The abstract parent class can be found here). For now, only save/update and load are implemented.
As strategy, I took the union of all fields of those classes to be used as columns of one single table. This is simple, but obviously introduces the danger that the database will easily reach an inconsistent state if the save code has logical errors.
Now this is a rather generic issue, but SQLite has some strange quirks if one comes from a not so narrow SQL implementation.
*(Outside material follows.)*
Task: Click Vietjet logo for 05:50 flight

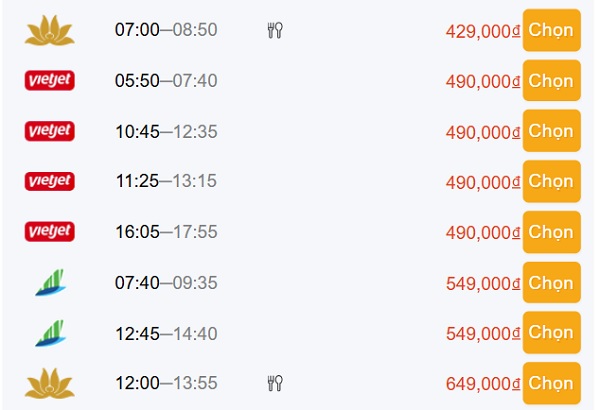Action: click(49, 80)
The foreign key issue was certainly surprising.
import collections.abc
import datetime
import pathlib
import sqlite3
from types import TracebackType
from typing import cast
from hoarder.hash_archive import Algo, FileEntry, HashArchive
from hoarder.hash_name_archive import HashEnclosure, HashNameArchive
from hoarder.rar_archive import RarArchive
from hoarder.rar_path import RarScheme
from hoarder.sfv_archive import SfvArchive
class Sqlite3FK:
    """
    Context-manager that turns ON foreign-key enforcement,
    and actually closes the connection.
    Does not suppress any encountered exceptions.
    """
    _db_path: str | pathlib.Path
    _conn: sqlite3.Connection | None
    def __init__(self, _db_path: str | pathlib.Path):
        self._db_path = pathlib.Path(_db_path)
        self._conn = None
    def __enter__(self) -> sqlite3.Connection:
        self._conn = sqlite3.connect(self._db_path)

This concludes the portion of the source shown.